When you manage risk, you always have to think of what would happen should something go wrong.

-The Stock Trader, by Tony Oz

Should I buy? Should I sell? Many traders often focus their efforts on identifying buy and sell signals. The research and analysis they do are geared towards reaching the goal of getting that “bottom line” directive to guide their actions. Any successful, experienced trader will tell you that although properly identifying buy/sell signals is important, it’s not the key to being successful. Instead, the way you manage each trade is what will determine your success. Traders who take the bottom line approach tend to believe that the success of their trading activity is dependent on following the right buy/sell signals at the right time. Clearly, it’s important that a trader be able to understand the process of generating signals and to use the methods involved. Realistically though, almost any trader can find a way to generate signals (whether using technical methods already out there, coming up with their own system, or using their platform’s automated signal generation tools). Any successful, experienced trader will tell you that your trade doesn’t begin and end with a buy or sell. There’s a trade management process involved. For each trade you make, you’re making a group of decisions. The way you manage and time those decisions is what will determine the success of your trade. Suppose two traders get the same signal at the same time and act on it. One’s trade may result in profits while the other’s results in losses.
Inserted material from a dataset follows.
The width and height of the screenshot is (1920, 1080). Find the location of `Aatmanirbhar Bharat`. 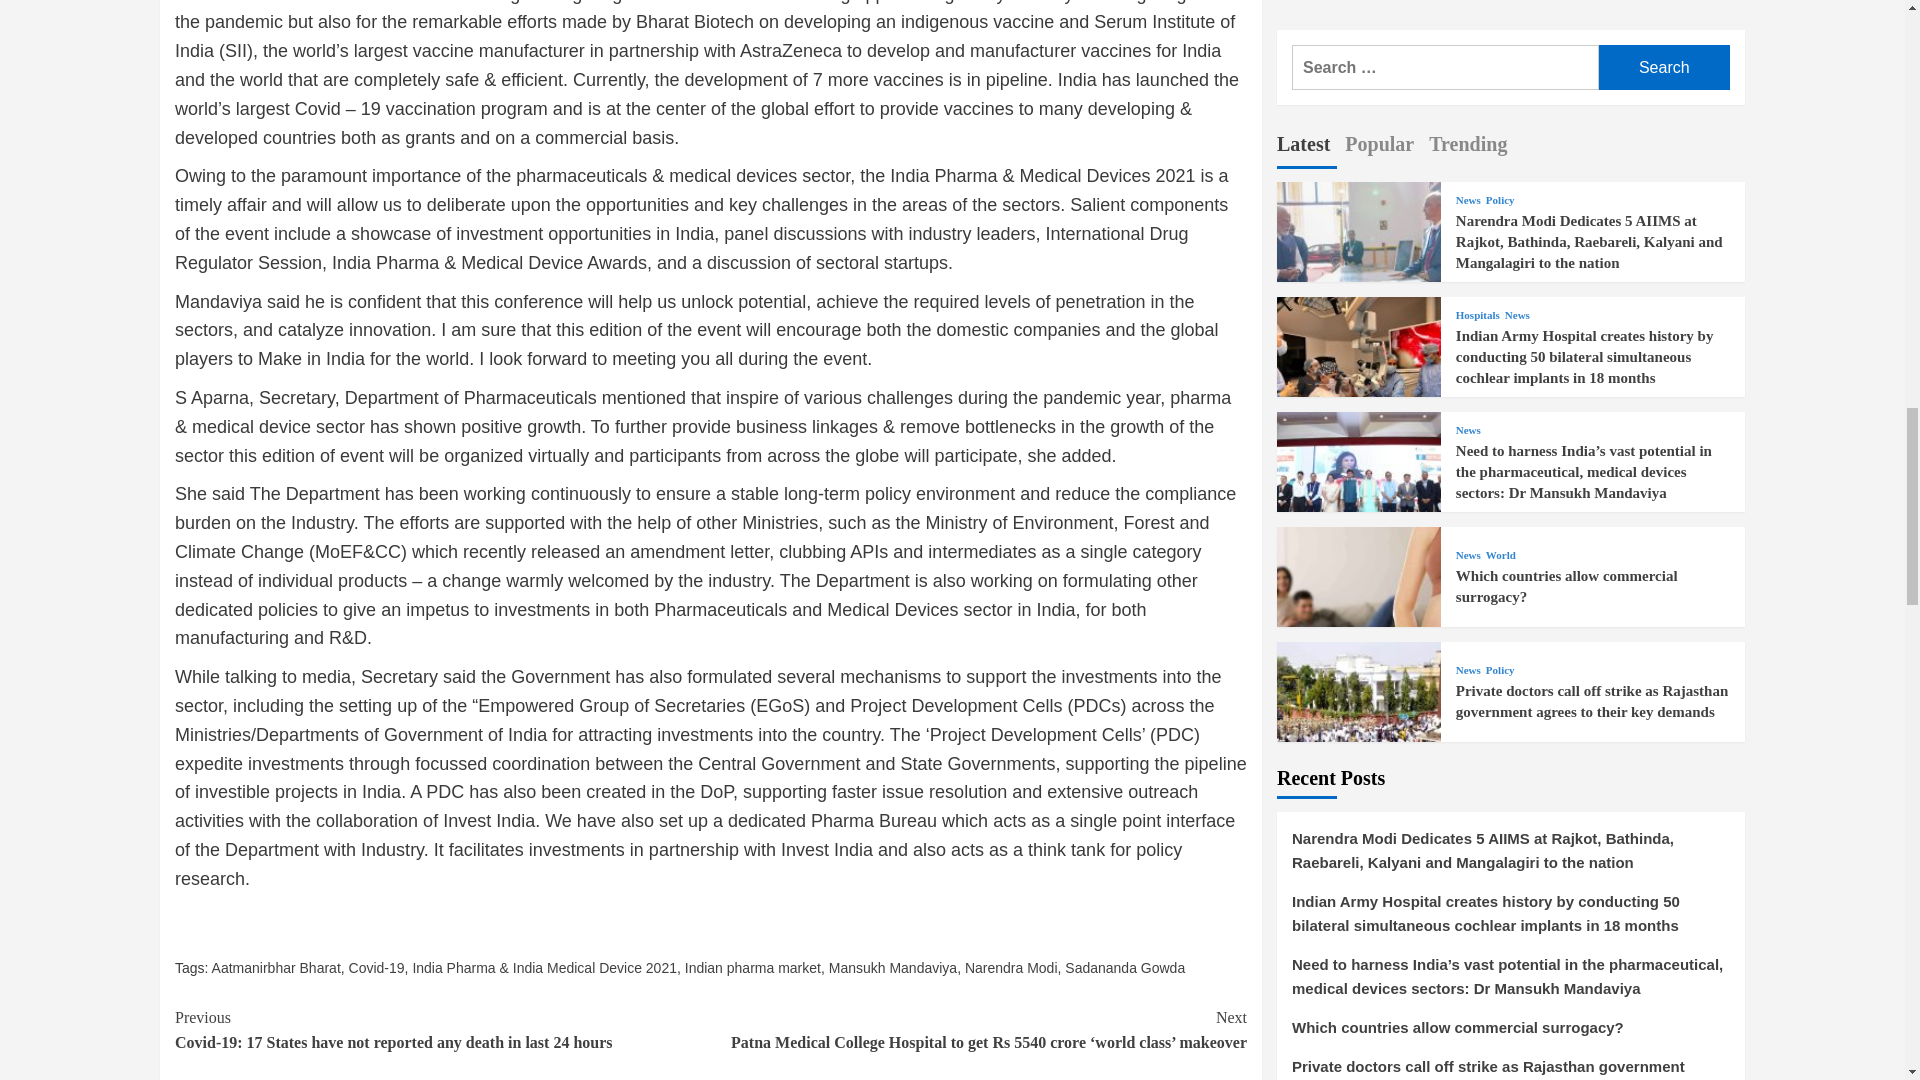

Aatmanirbhar Bharat is located at coordinates (276, 968).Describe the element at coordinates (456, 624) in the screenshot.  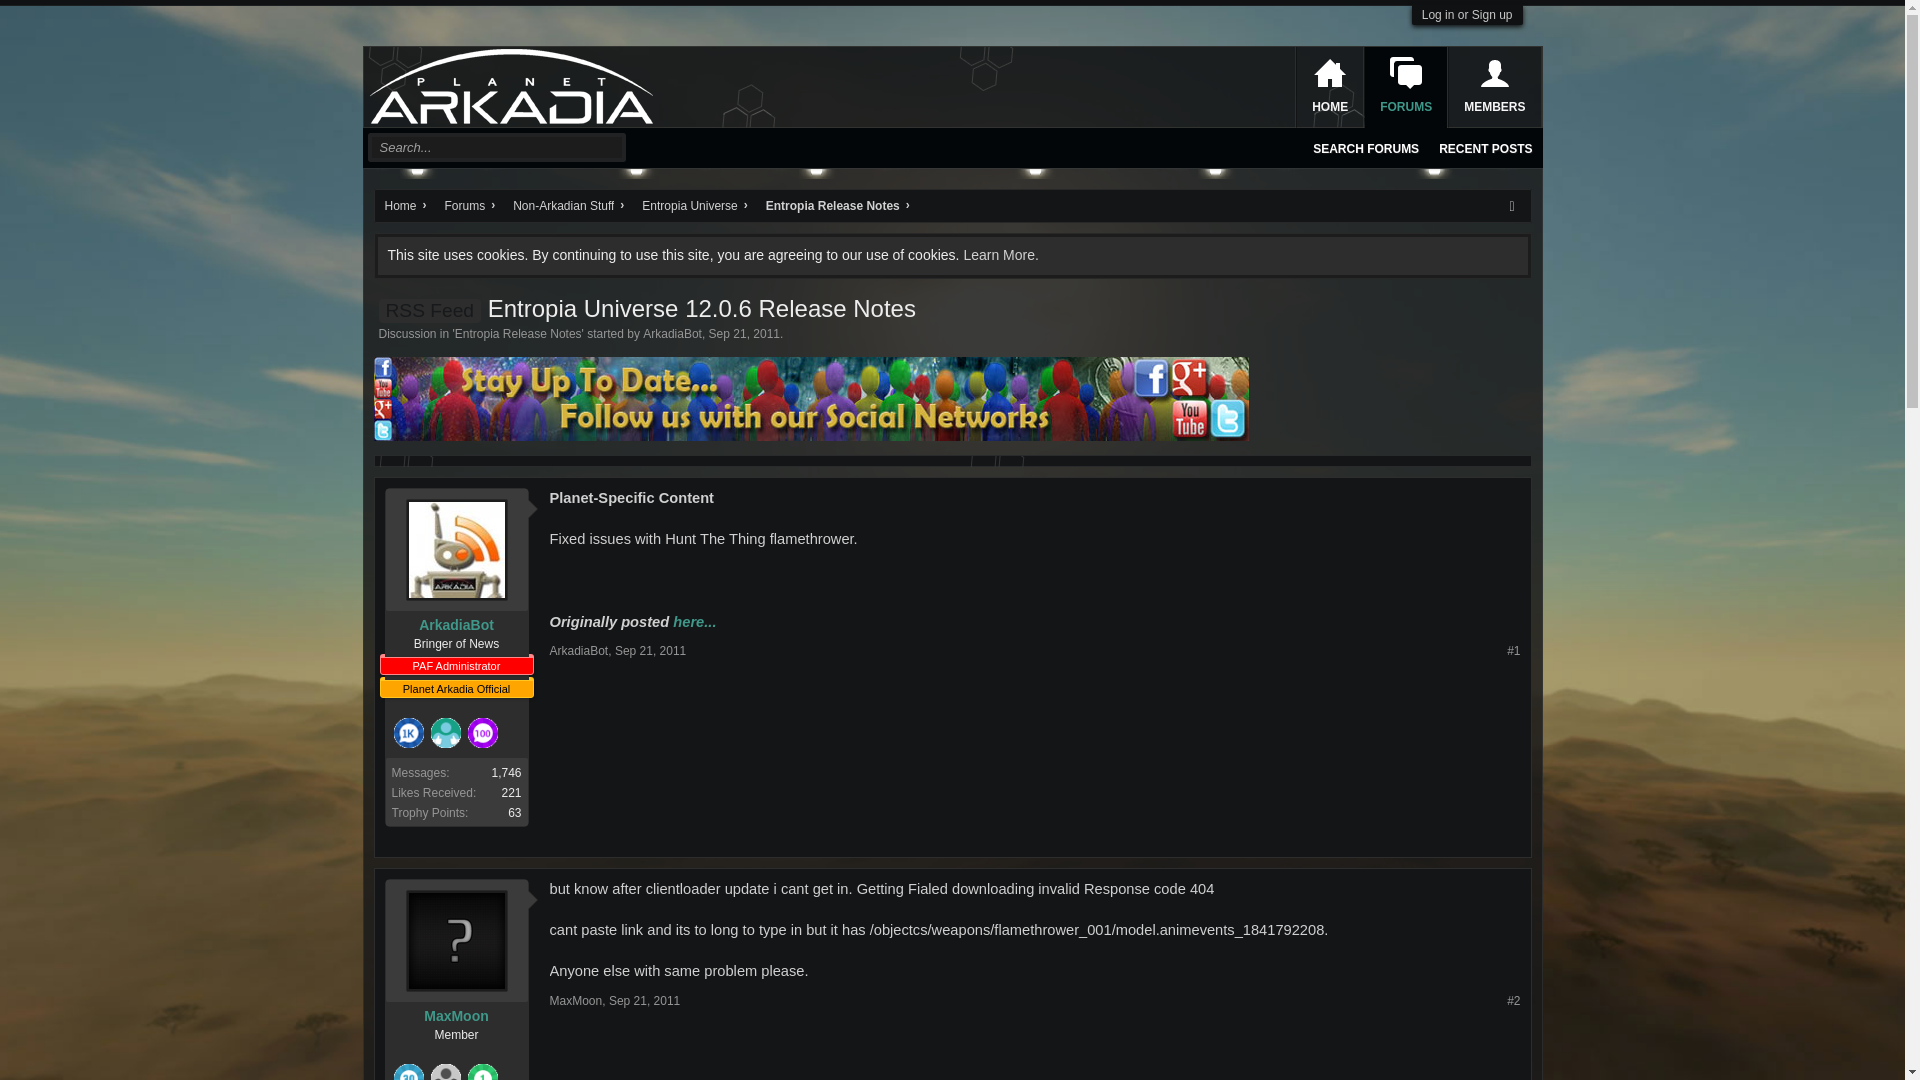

This could occur because each trader made a combination of additional decisions throughout the process of the trade. These decisions might include scaling in and/or out of the trade, using trailing stop losses, setting profit objectives, waiting, etc. The trader who made the more effective overall combination of decisions will have the better trade results in the end. It’s very important to regard trading as a process, and to understand that a trader’s efforts need to be focused on the activity of trading itself, as opposed to getting a quick bottom line answer. Because there are many aspects involved in making your trades successful, it’s essential that you educate and train yourself in all the different areas. Learn how to develop better trading plans and analysis methods, and then learn how to apply what you’ve developed to the process of a making a trade – from the original impetus to enter or stay out of a trade to the psychology of managing that trade.